The radiosyntheses and in vivo evaluation of four carbon-11 labeled quinoline group-containing radioligands are reported here. Radiolabeling of [(11)C]1-4 was achieved by alkylation of their corresponding desmethyl precursors with [(11)C]CH3I. Preliminary biodistribution evaluation in Sprague-Dawley rats demonstrated that [(11)C]1 and [(11)C]2 had high striatal accumulation (at peak time) for [(11)C]1 and [(11)C]2 were 6.0-fold and 4.5-fold at 60 min, respectively. Following MP-10 pretreatment, striatal uptake in rats of [(11)C]1 and [(11)C]2 was reduced, suggesting that the tracers bind specifically to PDE10A. MicroPET studies of [(11)C]1 and [(11)C]2 in nonhuman primates (NHP) also showed good tracer retention in the striatum with rapid clearance from non-target brain regions.
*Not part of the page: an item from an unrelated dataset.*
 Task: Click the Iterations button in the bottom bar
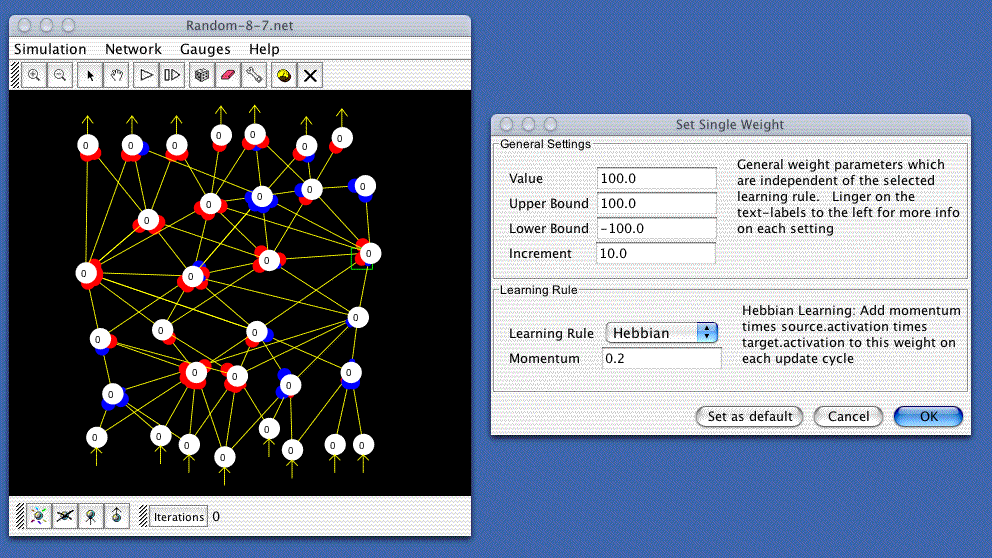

Striatal uptake (SUV) of [(11)C]1 reached 1.8 at 30 min with a 3.5-fold striatumcerebellum ratio. In addition, HPLC analysis of solvent extracts from NHP plasma samples suggested that [(11)C]1 had a very favorable metabolic stability. Our preclinical investigations suggest that [(11)C]1 is a promising candidate for quantification of PDE10A in vivo using PET.